This course of lectures introduces students to elementary concepts of corporate finance using a more systematic approach than is generally found in other textbooks. Axioms are first highlighted and the implications of these important concepts studied afterwards. These implications are used to answer questions about corporate finance, including issues related to derivatives pricing, state-price probabilities, dynamic hedging, dividends, capital structure decisions, and risk and incentive management.
The main thing to note about this book compared to more standard texts in corporate finance is the level of abstraction. We are arguing in an abstract manner to make the unifying themes, represented by the axioms, clear. But this does not mean that we are using advanced mathematics. While we are not afraid of using mathematical expressions where it will simplify understanding, the emphasis is on basic algebra. No advanced calculus or stochastic processes is used. We provide an extensive set of examples in this book. Most of them are relatively simplistic, they are used to clarify a single point.
We are on purpose not trying to be encyclopedic in our coverage of finance. This book is mainly on principles, little about the nitty-gritty of institutions, in which many finance text abounds.
In order to understand the concepts in this book it is essential to work with numerical problems. End of chapter problems are provided for most chapters. Each problem has an indicated level of difficulty, ranking from 1 (simple) to 10 (very hard). If there is a lot of work involved with a problem, this will also push it up the scale.
A Roadmap (Where are we going?).
Introductory, setting the stage. We present some of the ``axioms'' that we rely on in the later analysis. Like all axioms, they sound reasonable.
The finance equivalent of Lavoisier's law. An implication: The value of a firm.
Loosely stated, it claims that securities prices should not be ``too'' predictable, because otherwise there is money on the table.
Prices of future cash flows are expressed in terms of interest rates. To value a stream of cash flows, you ``discount'' using these interest rates. The terminology is strange, but the principles are no different from what grocery stores use.
People have been proposing lots of alternative valuation methods, some of which are merely restatements of standard present value analysis, others deliver investment decisions that range from sometimes the same (as present value) to always incorrect, at least if you buy the axioms of modern corporate finance.

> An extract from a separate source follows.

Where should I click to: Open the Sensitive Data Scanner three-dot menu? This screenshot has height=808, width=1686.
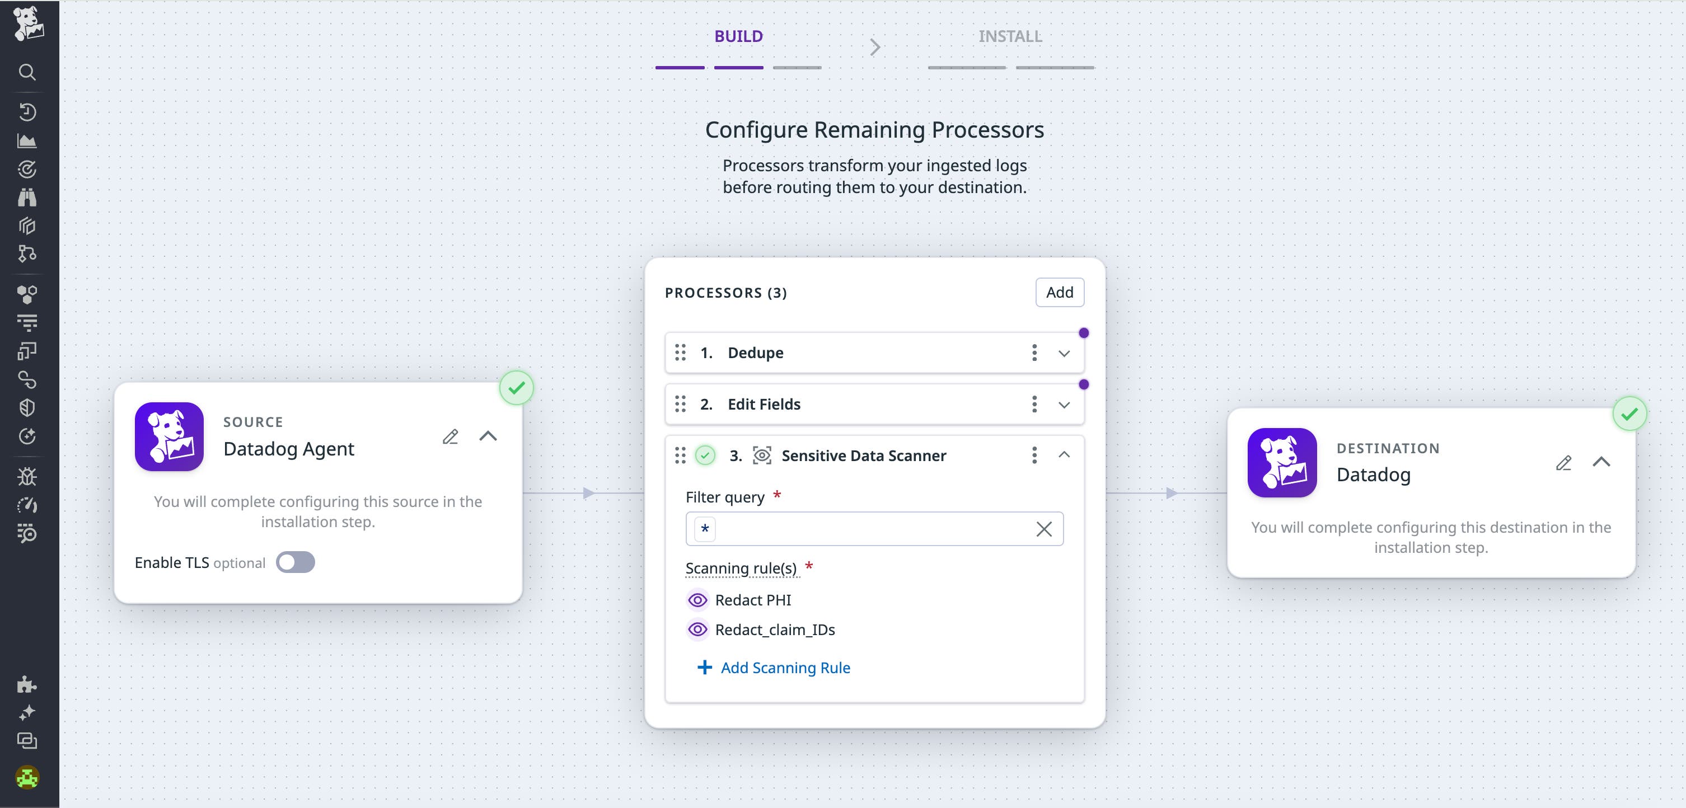point(1034,455)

One popular way to distinguish between classes of risky future cash flows is to compute ``betas'' (covariances with the market portfolio). Cashflows get discounted on the basis of a class-specific, risk-adjusted discount rate. The idea comes from a simple, intuitively appealing, equilibrium asset pricing model, the Capital Asset Pricing Model (CAPM). Even far more elaborate (and realistic) models basically deliver the same insights as the CAPM, namely that only covariance with ``aggregate risk'' is priced. To put it differently: one is not rewarded for all the uncertainty that an investment project or security carries, only the ``systematic'' uncertainty.

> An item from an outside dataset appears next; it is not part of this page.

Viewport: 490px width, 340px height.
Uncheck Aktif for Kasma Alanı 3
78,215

The CAPM or APT does not work well to value such cash flows, because they are not symmetric in good and bad states. So, we need a novel approach.

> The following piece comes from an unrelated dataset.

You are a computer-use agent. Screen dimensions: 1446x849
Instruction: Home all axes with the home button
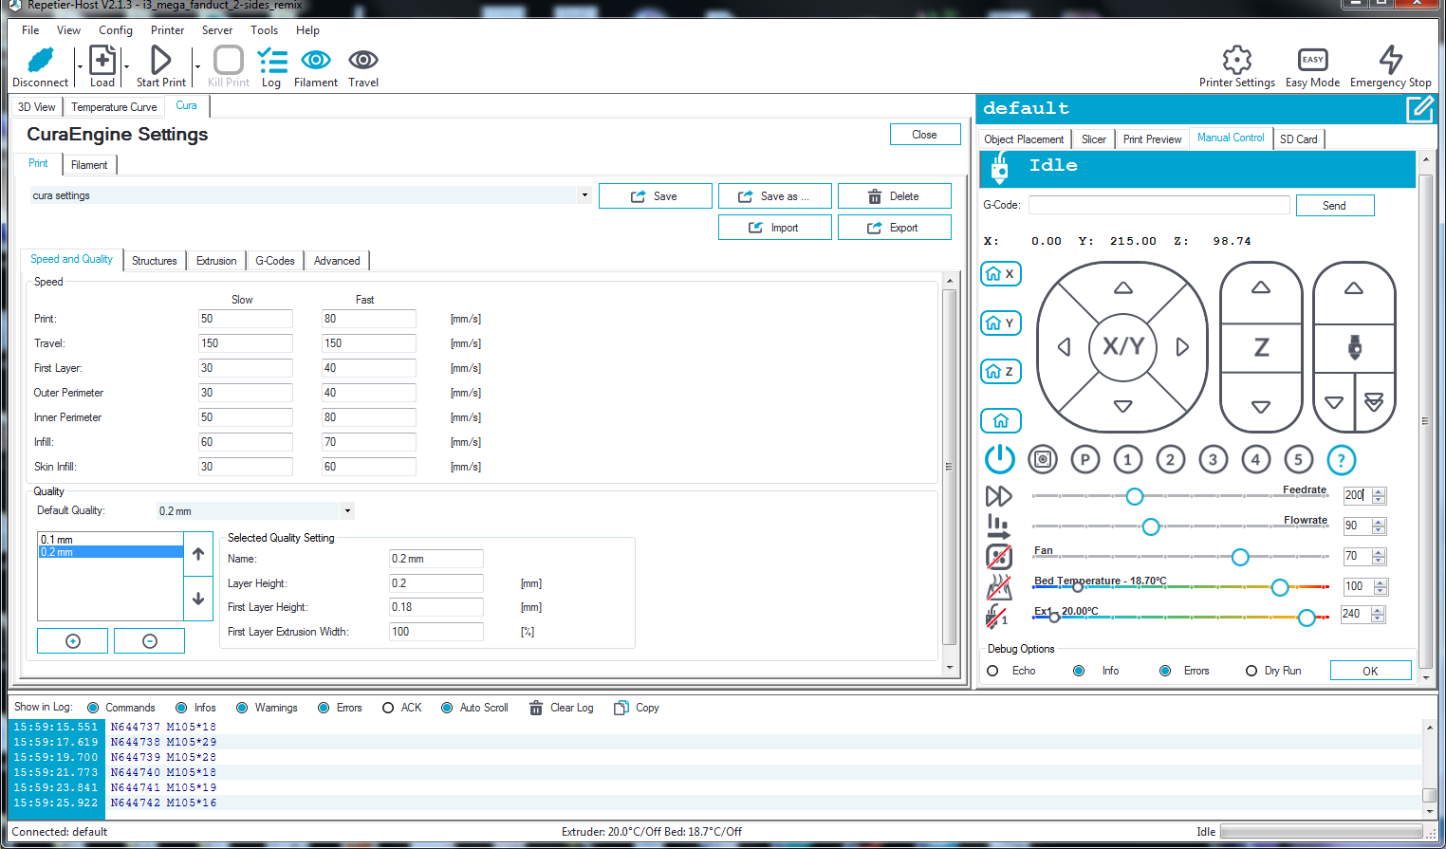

The valuation approach for this part is incredibly simple. We divide the world into possible future ``states.'' We then price cash flows in each state separately, using ``state-price probabilities,'' before we add everything together, using the axiom of value additivity.
We will start with some basic facts about the quintessential derivative products, call and put options.
Many cash flows derive from the future value of some underlying asset, and, hence are really derivative products. We will look how the state price approach generates sensible prices for call options and equity, including a real-life example.
It is often obvious what the states are. If not, the most straightforward procedure obtains states from the average and the volatility of the payoff on the underlying asset. Since any derivative (including the underlying asset itself) should have the same implicit state-price probabilities, we can back out the state-price probabilities from their prices.
Why are these state-price probabilities the same for all derivatives written on the same underlying asset? As we shall see, it is because there would otherwise be free lunches...We do not really believe such a thing exists, do we? A variation of the arguments leads us to discover the way that the pricing formula was historically developed by [#!Cox-Ross-Rubinstein-79!#] who called it the binomial option pricing model.
The power of the binomial approach becomes clear when we increase the number of periods.
The best way to understand the derivatives valuation approach is to look at applications. We already looked at call options, equity and warrants. We will get more sophisticated, and consider ``fixed income'' securities that may not seem to be derivatives. We will see how the resulting valuation gives the shareholders the incentive to ``screw'' the bondholders by changing the risk of the company.
Until now, we have been pricing corporate liabilities (equity, warrants, debt) as derivatives written on the assets of the firm. Their value derives from the value of the firm. That is fine, but we have been taking the latter to be exogenous. Is the value of the firm really fixed? Can we not change it by changing the financing mix (ratio of debt to equity)? F. Modigliani and M. Miller convincingly argue: no.
Third-party creditors on the corporate scene, like lawyers and tax collectors, will overturn the celebrated ``Modigliani-Miller'' irrelevance result.
We will contrast the derivatives valuation approach with others that have been suggested to tackle the problem.
Should a company pay dividends? Sounds awful, because the only to benefit is the tax collector! Why, then, do so many firms pay dividends?